The mode is simply the most frequently occurring value in the data set. Its not used that often, but you can imagine it being used in marketing reports. The most frequently purchased brand is x!

To find the mode in raw data, simply sort your data in Excel and look for the most frequently occurring value.

To find the mode from a grouped frequency distribution you need to estimate the value. Draw a histogram and find the heighest bar. This is the modal bar, but we need one value, not a group of values. So to find the value you draw diagonal lines from the top corners of the heighest bar to the adjacent bar. At the point where the diagonal lines cross, read down to the horizontal axis to estimate the mode. You can see its about £19.

Alternatively you can use a calculation method. Again you don’t need this for the exam or the assessments but you will need it for practice in the class questions.

Mode = L + [D1/(D1 + D2)] C

L is the lowest value in the modal group (class). The modal class is £15 < £20, so L = £15. D1 is the difference between the frequency of the modal group (class) and the frequency of the group(class) before the modal group. D1 = 11-7 = 4

D2 is the difference between the frequency of the modal group (class) and the frequency of the group (class) after the modal group. D2 = 11 –10 = 1

C is the width of the modal group (class). C = £5.

Mode = L + [D1/(D1 + D2)] C

Mode = £15 + [4/(4 + 1)]£5 = £15 + £4 = £19

When to use the mean and the median

If I were to tell you that the average score on last year’s exam was 50% and the pass mark was 40%, would you feel happy to take this module? Should you switch to another module with a better chance of passing?

The answer depends on whether you are an optimist or a pessimist. The optimists among you will believe that the typical grade was over 50% but a few people really messed up and got zero, dragging the average below the typical value. The pessimists among you will believe that the typical grade was less than 50% but a few swots got 100% dragging the average above what is typical.
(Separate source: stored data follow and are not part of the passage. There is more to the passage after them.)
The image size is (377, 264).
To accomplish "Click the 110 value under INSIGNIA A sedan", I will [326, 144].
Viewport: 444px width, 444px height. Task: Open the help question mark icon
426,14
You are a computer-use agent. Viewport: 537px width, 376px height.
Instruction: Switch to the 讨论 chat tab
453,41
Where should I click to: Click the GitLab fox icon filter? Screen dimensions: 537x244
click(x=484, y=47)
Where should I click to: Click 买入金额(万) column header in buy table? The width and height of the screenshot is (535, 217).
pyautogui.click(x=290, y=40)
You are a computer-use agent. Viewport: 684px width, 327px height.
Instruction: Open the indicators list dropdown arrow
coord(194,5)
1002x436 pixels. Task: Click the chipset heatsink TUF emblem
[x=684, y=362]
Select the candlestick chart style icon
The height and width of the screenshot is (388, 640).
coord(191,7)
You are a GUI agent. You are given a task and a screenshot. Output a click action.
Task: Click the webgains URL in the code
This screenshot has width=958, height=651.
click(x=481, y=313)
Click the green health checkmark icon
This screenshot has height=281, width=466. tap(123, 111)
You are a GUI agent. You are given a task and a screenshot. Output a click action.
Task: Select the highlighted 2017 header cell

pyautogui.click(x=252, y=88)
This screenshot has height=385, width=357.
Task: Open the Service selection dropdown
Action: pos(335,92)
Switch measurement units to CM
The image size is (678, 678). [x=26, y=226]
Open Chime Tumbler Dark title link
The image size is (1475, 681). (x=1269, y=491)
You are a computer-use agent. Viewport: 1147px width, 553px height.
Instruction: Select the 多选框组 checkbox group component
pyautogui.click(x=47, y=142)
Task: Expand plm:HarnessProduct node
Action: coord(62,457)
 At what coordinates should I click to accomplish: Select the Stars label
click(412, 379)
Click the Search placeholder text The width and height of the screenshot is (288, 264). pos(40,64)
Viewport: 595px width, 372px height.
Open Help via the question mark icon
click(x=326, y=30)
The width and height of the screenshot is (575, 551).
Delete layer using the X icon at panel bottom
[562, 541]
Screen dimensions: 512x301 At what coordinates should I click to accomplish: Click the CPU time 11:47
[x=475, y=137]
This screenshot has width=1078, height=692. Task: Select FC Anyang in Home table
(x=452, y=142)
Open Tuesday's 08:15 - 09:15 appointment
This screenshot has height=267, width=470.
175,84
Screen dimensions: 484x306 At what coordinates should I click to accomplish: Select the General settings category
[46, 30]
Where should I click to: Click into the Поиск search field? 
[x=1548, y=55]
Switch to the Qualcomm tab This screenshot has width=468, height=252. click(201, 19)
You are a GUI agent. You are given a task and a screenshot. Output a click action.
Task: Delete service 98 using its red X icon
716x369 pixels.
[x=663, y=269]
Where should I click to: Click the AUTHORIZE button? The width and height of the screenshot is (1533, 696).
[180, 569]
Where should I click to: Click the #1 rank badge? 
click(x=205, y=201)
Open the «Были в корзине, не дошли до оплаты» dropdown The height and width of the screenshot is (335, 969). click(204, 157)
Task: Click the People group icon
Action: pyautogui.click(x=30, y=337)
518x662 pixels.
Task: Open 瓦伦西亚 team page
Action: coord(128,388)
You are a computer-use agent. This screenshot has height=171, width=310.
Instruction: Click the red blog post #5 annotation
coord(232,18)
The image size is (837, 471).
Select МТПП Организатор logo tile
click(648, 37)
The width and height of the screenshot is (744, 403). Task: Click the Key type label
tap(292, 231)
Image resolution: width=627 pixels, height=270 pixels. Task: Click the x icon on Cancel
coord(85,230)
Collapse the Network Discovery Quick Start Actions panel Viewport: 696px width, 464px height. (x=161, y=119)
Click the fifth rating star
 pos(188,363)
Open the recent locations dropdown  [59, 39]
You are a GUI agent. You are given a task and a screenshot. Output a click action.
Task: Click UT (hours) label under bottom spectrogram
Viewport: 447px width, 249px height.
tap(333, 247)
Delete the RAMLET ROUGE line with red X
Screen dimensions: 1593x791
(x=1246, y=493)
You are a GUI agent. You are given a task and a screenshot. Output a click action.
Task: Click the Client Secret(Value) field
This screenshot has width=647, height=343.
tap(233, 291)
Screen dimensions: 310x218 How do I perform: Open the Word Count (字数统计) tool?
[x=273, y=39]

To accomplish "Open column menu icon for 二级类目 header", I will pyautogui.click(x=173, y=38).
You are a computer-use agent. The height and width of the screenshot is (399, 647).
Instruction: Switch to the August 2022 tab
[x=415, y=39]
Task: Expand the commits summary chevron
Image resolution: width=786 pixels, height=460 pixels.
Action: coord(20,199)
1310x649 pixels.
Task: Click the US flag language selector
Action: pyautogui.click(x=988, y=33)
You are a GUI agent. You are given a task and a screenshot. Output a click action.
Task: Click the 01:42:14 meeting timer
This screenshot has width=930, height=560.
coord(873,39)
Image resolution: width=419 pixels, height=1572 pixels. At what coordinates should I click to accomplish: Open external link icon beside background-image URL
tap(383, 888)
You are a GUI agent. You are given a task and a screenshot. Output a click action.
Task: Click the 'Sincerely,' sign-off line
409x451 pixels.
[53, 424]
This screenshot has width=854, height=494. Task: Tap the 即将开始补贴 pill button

Now if I tell you that the median mark was 55%, you now know that the optimists were right. But if I tell you that the median mark was 45%, you know the pessimists were right.

What I am trying to tell you is that you can’t really make decisions based on the mean value unless you know something about the median. If the mean and the median are very similar, then the mean tells you what is typical. If the mean and the median are very different, the mean may mislead you unless you have knowledge of the median.

So, when you next read something where the mean is quoted, or someone tells you what the average value is, ask for the median and explain why you need it.